Problem 1:
Decide whether each statement below agrees with the restaurant review. Answer yes or no for each, and quote the deciding words from the review.
(a) The menu at the restaurant lists 27 items.
(b) On that visit the writer ordered the Stir Fried Pork with Green Peppers.
(c) The banner outside the restaurant advertised a $2.95 – $7.95 lunch special.
Problem 2: Write the next few paragraphs of the restaurant review, picking up after its final sentence.

Source extract:
-- start --
Have you come across any location that is known as a restaurant graveyard?
You know, like a certain address that the ownership kept on changing that you can’t even keep track of anymore. You just pass by them day after day and at times you will notice that the signboard had changed but you are not so sure. After a while you don’t even bother to check them out thinking they will not last … just like the restaurants before them.
But this one … maybe … just maybe … will outlast all of the rest before them.
This restaurant will appeal to a lot people if they just stop and see what they have to offer. They will appeal to the foodies who yearn for authentic Chinese food. They will appeal even more to the geeky types who wants to try exotic food with uncommon ingredients … ingredients that you will not find anywhere in Vancouver but has to be shipped in specifically from China. It gets more exciting when the ingredient is not even widely known in China.
What else will excite the food geek? How about a chef who hand make soya milk even though he can take the easy way out and serve store bought ones, even premix?
What do you think when everything costs just $8 maximum? With no corners cut — serving nothing but the best.
Not sure about you … this one excites me.
I was not even serious about going to this restaurant. It was a rough day at work and I was also hungry. Starting work at 5AM is no joke. Yeah, I had been keeping very early hours for some weeks now. I had to … especially when I am managing a project with EVERY team members located in either Europe or the American east coast. I had always been managing remote teams but I always had a part of the team with me in Vancouver. This one is different … for this project, none of the team members are here. So with starting work at 5AM without proper breakfast (too early to eat) and by 11AM it really felt like I had not eaten at 2PM for normal folks. I was famished … and I just needed to go away from the desk and decompress.
As usual when I wanted to get away, I get into the car and drive along Kingsway westward. I stopped by the section between Joyce and Tyne. It was quite a random choice really. I was only taken in by the banner outside the restaurant which says $2.95 – $7.95 lunch special. I was not pinning a lot of hope on a restaurant called Luckynoodle — a very unimaginative name.
The menu was very interesting (click on image to show readable version). I was definitely impressed with the selection and the price to match. There are 27 items in all and true enough there is a couple of $2.95 lunch specials too.
It was the $7 and $8 lunch specials that appeals to me. Just look at them … white chili, gizzard, lamb, cumin, bamboo shoots, chinese bacon, garlic roots … some of my favourite kind of ingredients.
During that visit, I ordered the Stir Fried Gizzard with White Chili and without me knowing, I was given the Stir Fried Pork with Green Peppers. There was a breakdown in communication and the waiter was telling me that the green peppers were white chili. I had always wanted to find out more about white chili ever since the 8GTCC Hunan in Alvin Garden. It was super hot … and here the green pepper was also super hot. Super awesome!
-- end --
Entries shown:
-- start --
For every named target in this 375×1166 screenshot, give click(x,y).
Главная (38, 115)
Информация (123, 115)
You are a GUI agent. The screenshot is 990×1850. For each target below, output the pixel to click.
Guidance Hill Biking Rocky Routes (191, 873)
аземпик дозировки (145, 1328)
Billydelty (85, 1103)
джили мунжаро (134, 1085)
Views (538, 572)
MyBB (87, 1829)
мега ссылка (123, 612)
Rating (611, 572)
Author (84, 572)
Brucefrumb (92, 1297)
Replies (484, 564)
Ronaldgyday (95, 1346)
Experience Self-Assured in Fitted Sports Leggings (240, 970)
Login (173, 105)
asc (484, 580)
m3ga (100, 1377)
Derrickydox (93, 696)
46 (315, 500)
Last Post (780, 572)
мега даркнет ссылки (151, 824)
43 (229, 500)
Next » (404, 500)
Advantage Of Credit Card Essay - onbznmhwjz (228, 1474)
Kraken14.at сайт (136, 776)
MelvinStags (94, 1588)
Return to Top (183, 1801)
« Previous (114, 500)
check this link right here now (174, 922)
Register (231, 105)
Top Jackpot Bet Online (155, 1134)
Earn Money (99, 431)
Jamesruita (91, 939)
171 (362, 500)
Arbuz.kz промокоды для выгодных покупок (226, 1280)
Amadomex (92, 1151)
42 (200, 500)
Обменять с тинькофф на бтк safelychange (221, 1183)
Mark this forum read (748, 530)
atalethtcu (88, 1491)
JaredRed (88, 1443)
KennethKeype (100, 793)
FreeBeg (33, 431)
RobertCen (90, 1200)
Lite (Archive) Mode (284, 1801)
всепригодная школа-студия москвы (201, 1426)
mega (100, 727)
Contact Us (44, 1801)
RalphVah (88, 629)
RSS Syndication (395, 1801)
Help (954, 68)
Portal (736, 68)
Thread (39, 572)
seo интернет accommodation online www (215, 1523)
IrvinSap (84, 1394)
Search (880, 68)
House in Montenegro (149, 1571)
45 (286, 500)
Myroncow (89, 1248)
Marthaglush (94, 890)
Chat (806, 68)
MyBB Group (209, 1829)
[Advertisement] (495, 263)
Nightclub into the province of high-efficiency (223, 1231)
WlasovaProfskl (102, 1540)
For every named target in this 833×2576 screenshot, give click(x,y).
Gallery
-- end --
-- start --
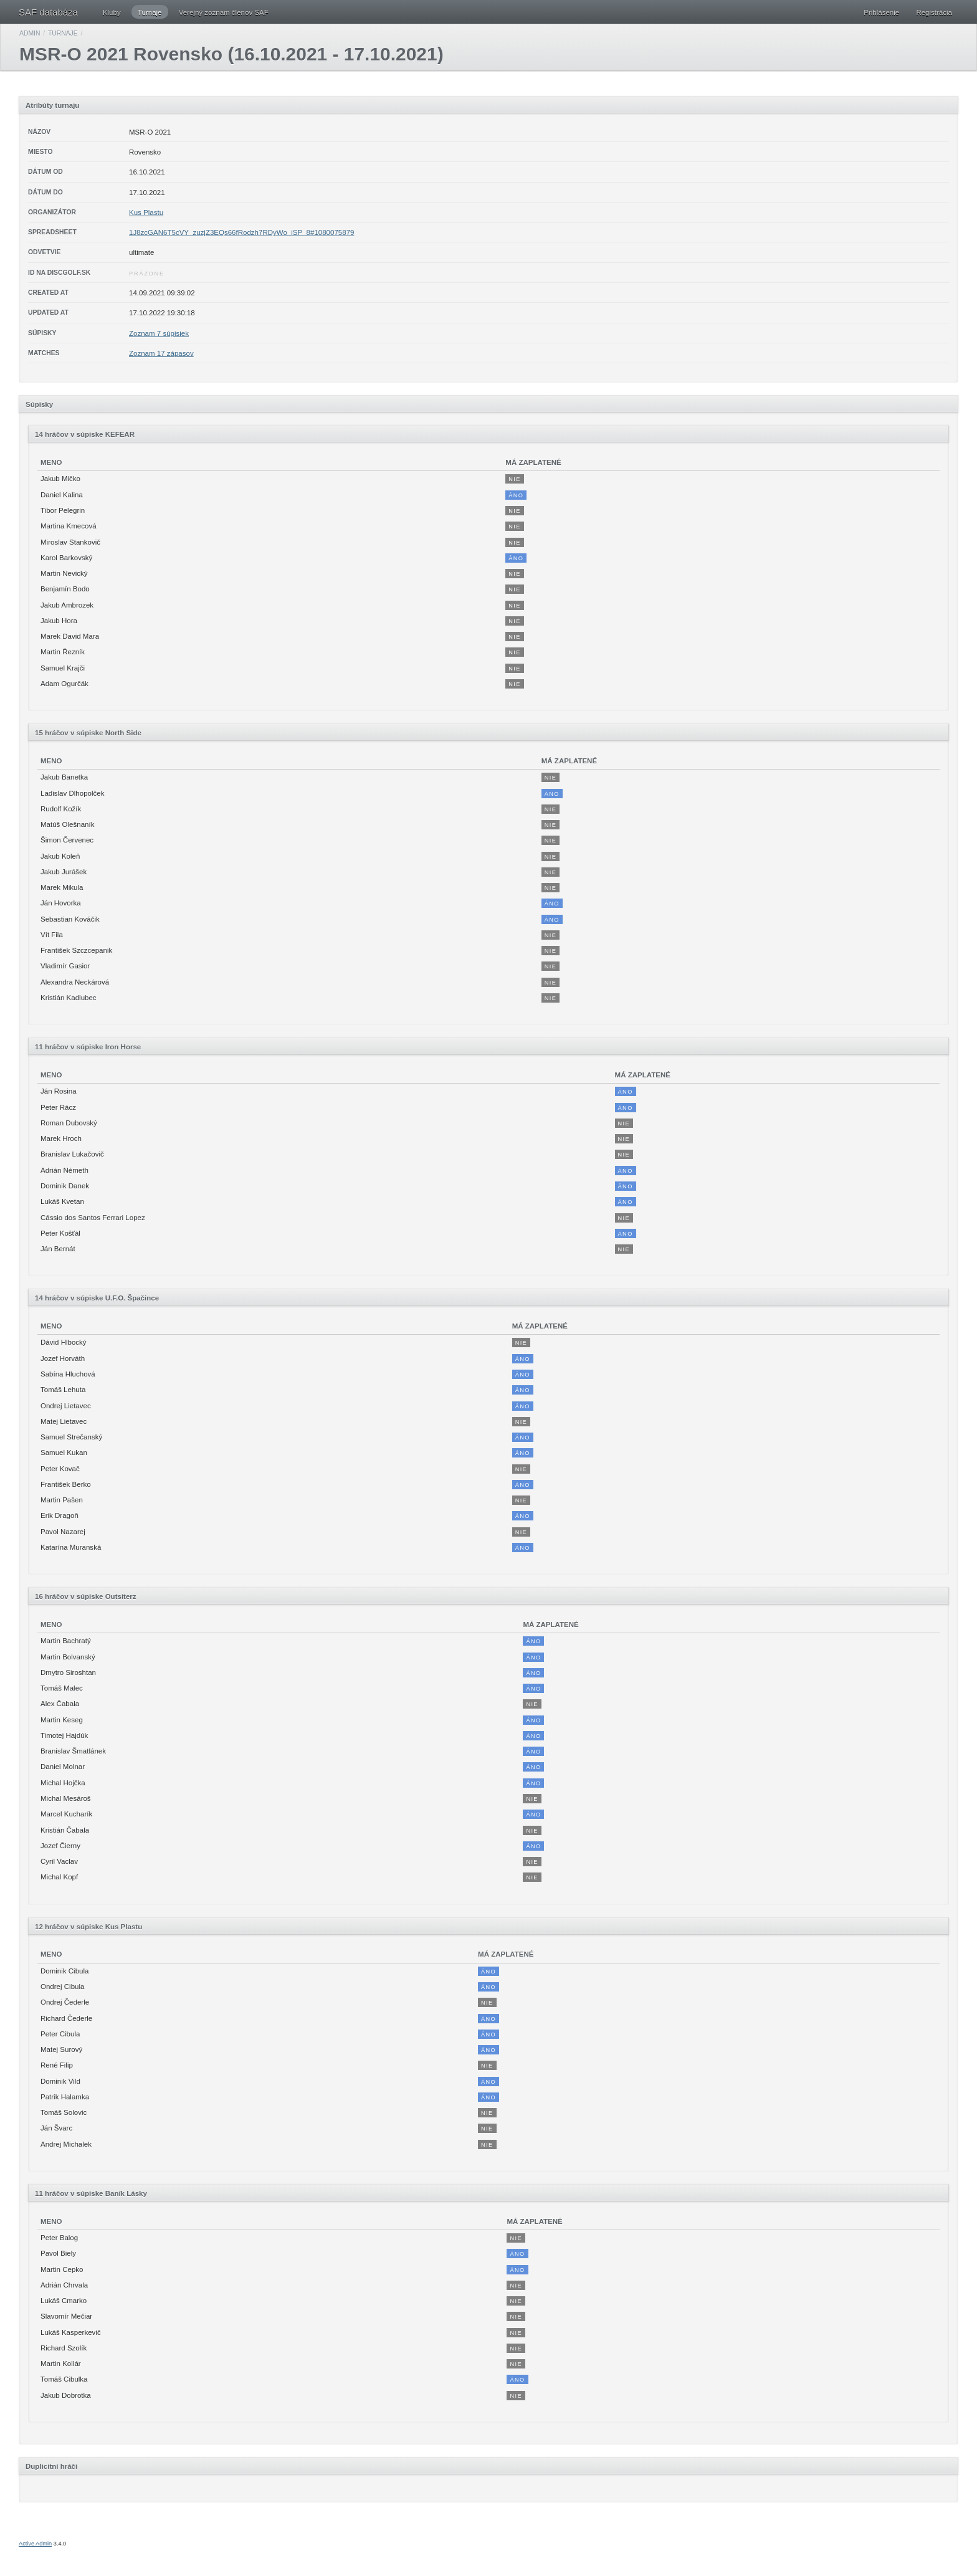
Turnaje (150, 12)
-- end --
-- start --
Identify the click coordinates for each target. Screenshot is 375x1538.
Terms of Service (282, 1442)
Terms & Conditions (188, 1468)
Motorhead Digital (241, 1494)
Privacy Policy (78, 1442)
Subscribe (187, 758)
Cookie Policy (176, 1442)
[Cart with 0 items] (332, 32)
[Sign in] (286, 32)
-- end --
Exercise result 1:
(a) Yes: "There are 27 items in all"
(b) No: "I ordered the Stir Fried Gizzard with White Chili"
(c) Yes: "the banner outside the restaurant which says $2.95 – $7.95 lunch special"

Exercise result 2:
It was a revelation to me. This is a great restaurant because it is exactly the kind of food I dig. I did not have my camera that day because I wasn’t planning on blogging. I told myself that I will bring Suanne here the next time … and I did. Just two days later.
Luckynoodle is such an unfortunate name because it does not do justice to what they serve. It is as we learned later a Hunan cuisine restaurant … and they are in direct competition with Alvin Garden.
This time, we were there for lunch because I wanted to write about their lunch special. The waitress who attended to us this time spoke good English and was extremely helpful.
I had a great time pouring over their menu. I wanted to share the menu with you and so I asked for permission to take pictures of their menu. Normally if it is just a page or two, I’ll just steal a shot or I’ll get their takeout menu. Takeout menu are OK because they are more public. This one, I need to ask for permission.
Obviously, she asked us why and who we are. So I fished out our name card which has that red chili chowtimes logo on it. The moment she saw that logo, she said, “Oh I know you … Ben and Suanne?”. LOL!
She said she had been reading our blog and said she was hoping we would visit someday. She remembers very clearly us writing about the previous-previous owner of this location. Back 1 year ago it was the Hu’s Chinese Restaurant (blog post here). Hu’s closed and then another restaurant took over and that even closed shortly after.
Luckynoodle was opened just since April 2010. So they are new. That is why I started this blog post talking about this location as a restaurant graveyard. The restaurant next door was a new restaurant just about four short months ago. The 8GTCC team went there for dinner when it was newly opened (blog post here) and now, it is some other restaurant. Like I said, this is a restaurant graveyard.
And I hate to see this fine Lucknoodle restaurant going the same way too. I hope they will break that spell.
And there is a big chance they will.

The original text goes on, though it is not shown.